The home page of the official website of the shrine at Fatima introduces this theme. It strikes me that this choice of theme has a resonance with the Year of Faith that will begin in October 2012. Particularly interesting to read in this regard is the (long) interview with the President of the organizing committee of the Theological-Pastoral Symposium held in June, theologian, professor and researcher from the Portuguese Catholic University, Isabel Varanda. The idea that it is Christ who both fully reveals God to man and reveals man to himself, that man is the "way of the Church", as expressed in this interview, is one of the fundamental insights of the Second Vatican Council, an insight to which Pope John Paul II was a key contributor. Some extracts follow, but it is worth reading the whole:
Yes, I believe that Jesus is the foundation.
Jesus Christ, true God – entirely divine and true man – fully human, is the fullness of revelation: total revelation of God and total revelation of the human being. As John Paul II writes in his first Encyclical Redemptor Hominis, Jesus Christ reveals Man to Man himself. Through Christ, with Christ and in Christ, we enter the depth of the mystery of life and of the ultimate vocation of each one of us, which is to be children in the Son. Isn’t it true that, without this dimension of filiation, the ideal of fraternity has no basis nor does it have support?.....
The offering of oneself is not quantifiable; it is not measurable; it is not subject to be valued by the concrete effects or results of the offering. It has to do, fundamentally, with each one’s discernment regarding the understanding of oneself as a gift for himself and for others. During the Symposium, we will be able to reflect, with the help of a doctor, of a priest and of an officer of Caritas, specifically in the first panel of the program, on the “possibilities and equivocations” of the offering of oneself. The problem will be retaken by a second panel, but through the prism of education, meant here not as synonymous of instruction, but rather as the “integral development of the person: which challenges the offering of oneself places in education, be it in the family, the school, the Christian community or in the social milieu? ....
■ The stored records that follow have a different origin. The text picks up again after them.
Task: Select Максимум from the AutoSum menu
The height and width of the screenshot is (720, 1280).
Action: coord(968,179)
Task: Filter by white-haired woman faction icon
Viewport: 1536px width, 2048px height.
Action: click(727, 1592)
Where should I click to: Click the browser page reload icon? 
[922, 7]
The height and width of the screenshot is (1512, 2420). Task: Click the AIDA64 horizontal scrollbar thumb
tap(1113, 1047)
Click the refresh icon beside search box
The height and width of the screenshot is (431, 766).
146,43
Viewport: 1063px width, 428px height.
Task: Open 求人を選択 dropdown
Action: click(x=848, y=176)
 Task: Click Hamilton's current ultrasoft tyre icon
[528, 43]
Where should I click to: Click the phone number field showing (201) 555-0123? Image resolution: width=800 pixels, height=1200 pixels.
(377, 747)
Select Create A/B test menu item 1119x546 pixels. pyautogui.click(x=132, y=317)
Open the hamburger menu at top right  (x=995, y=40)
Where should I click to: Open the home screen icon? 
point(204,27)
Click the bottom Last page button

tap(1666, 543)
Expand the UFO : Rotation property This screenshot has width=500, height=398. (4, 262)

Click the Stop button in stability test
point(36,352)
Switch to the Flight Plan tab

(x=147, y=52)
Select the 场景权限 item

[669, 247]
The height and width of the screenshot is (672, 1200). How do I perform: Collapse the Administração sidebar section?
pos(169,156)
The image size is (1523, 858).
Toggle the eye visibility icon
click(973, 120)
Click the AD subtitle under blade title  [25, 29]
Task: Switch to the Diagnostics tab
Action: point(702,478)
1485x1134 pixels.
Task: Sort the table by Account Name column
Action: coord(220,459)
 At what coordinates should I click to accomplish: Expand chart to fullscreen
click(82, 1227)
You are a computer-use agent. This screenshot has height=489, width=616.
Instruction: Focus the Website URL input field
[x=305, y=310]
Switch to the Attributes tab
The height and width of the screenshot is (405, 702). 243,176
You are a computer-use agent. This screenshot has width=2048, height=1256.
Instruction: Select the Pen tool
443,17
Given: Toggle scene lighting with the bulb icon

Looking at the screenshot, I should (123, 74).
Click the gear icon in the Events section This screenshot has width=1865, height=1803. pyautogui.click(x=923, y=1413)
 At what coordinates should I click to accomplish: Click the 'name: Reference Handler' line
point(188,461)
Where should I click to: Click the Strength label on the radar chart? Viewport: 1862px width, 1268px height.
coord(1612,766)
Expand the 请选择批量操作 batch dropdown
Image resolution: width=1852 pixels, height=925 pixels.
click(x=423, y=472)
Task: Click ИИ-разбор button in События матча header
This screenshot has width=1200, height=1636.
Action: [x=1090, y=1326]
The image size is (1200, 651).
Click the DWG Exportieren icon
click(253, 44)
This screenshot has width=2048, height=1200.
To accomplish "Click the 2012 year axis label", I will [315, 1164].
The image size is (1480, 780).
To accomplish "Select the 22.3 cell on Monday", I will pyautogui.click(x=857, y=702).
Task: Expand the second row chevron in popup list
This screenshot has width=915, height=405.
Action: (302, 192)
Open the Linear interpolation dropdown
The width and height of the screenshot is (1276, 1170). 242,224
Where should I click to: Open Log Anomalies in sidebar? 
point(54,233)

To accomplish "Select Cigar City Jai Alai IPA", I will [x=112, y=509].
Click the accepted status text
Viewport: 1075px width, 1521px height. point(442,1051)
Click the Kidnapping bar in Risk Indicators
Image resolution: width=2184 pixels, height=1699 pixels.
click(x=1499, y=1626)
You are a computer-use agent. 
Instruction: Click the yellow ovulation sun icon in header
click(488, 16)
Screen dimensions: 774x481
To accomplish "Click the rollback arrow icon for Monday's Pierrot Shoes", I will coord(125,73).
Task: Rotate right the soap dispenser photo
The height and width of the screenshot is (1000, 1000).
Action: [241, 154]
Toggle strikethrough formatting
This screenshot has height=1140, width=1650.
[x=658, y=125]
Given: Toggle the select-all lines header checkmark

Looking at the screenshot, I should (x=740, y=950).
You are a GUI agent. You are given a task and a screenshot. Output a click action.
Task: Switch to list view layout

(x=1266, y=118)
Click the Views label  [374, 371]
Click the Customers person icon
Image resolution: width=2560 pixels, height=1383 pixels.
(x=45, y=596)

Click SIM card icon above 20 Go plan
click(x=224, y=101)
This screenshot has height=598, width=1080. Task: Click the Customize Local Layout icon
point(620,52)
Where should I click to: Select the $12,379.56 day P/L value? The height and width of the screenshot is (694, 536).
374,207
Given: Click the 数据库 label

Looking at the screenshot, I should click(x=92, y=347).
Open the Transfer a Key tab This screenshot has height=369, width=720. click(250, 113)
The question ["Are you willing to give yourselves to God?"] runs the risk of being left without an answer at a time when God isn’t appreciated, but, on the contrary, is forgotten and even abandoned. The God of Jesus Christ has been left abandoned; abandoned by the world, abandoned by His closest family, the Christians. The Church of Jesus Christ herself, often and in many ways, seems to have abandoned God when she supposedly spends her energies with the things of God, but forgets God in the process. I would dare say that the Church of Jesus Christ is going through a process of secularization of herself. This secularization of the Church, although it is an extraordinary source of dynamism and incarnation, can lead to the dilution of the identity of the Church of Jesus Christ, by not taking sufficient care of her foundation and by not being sufficiently attentive to the possible atrophy of her heavenly and eschatological dimension. If we leave the perimeter of security and comfort of our usual places of celebration – already with a marginal faith – it is worth to take a look at the outside, at those who stay outside, at those who do not want to come in. Then, wandering around, we are struck by the same shock: God has being left abandoned.
The time has come for believers to take care of God. If not the believers, who will do it?
This is the context of the urgent invitation to a new evangelization. As you well know, next October there will take place in Rome the XIII Ordinary General Assembly of the Synod of Bishops. The central theme of its agenda is symptomatic: The new evangelization for the imparting of Christian faith. Also in October, on the 11th, there will take place the official beginning of the Year of Faith. These are two important events for all Christians to tune in. Who knows if these two great ecclesial events won’t be a new wake-up call for our spent and tired faith to listen to the Gospel? Who knows if we aren’t then apt to announce to the young a “faith that makes us live”?
There come to mind those words of Benedict XVI in his homily during the inauguration of his Pontificate, reminding us of John Paul II: “Be not afraid of Christ! He doesn’t take anything away; He gives everything”. I can’t pass up either the words of John Paul II, in 1979, in the first Encyclical of his Pontificate: “the fundamental task of the Church of all times and, particularly, of our time, is to direct the look of human beings and the conscience and experience of men towards the mystery of Christ, to help everybody to be familiar with the depth of the Redemption which is in Christ Jesus” (Redemptor Hominis, n. 10).As in the first year of preparation, the shrine has prepared a "pilgrim itinerary" for those who visit the shrine during the year. It centres on the square (as it is now, but not as it was at the time of the first apparition) built at the site of the apparitions of the Virgin Mary. It moves from the nativity scene facing the chapel of the apparitions, by way of the tombs of the visionaries to the chapel of the apparitions itself, suggesting prayers and reflections for each place in the itinerary. The leaflet for the itinerary can be downloaded from the shrine website.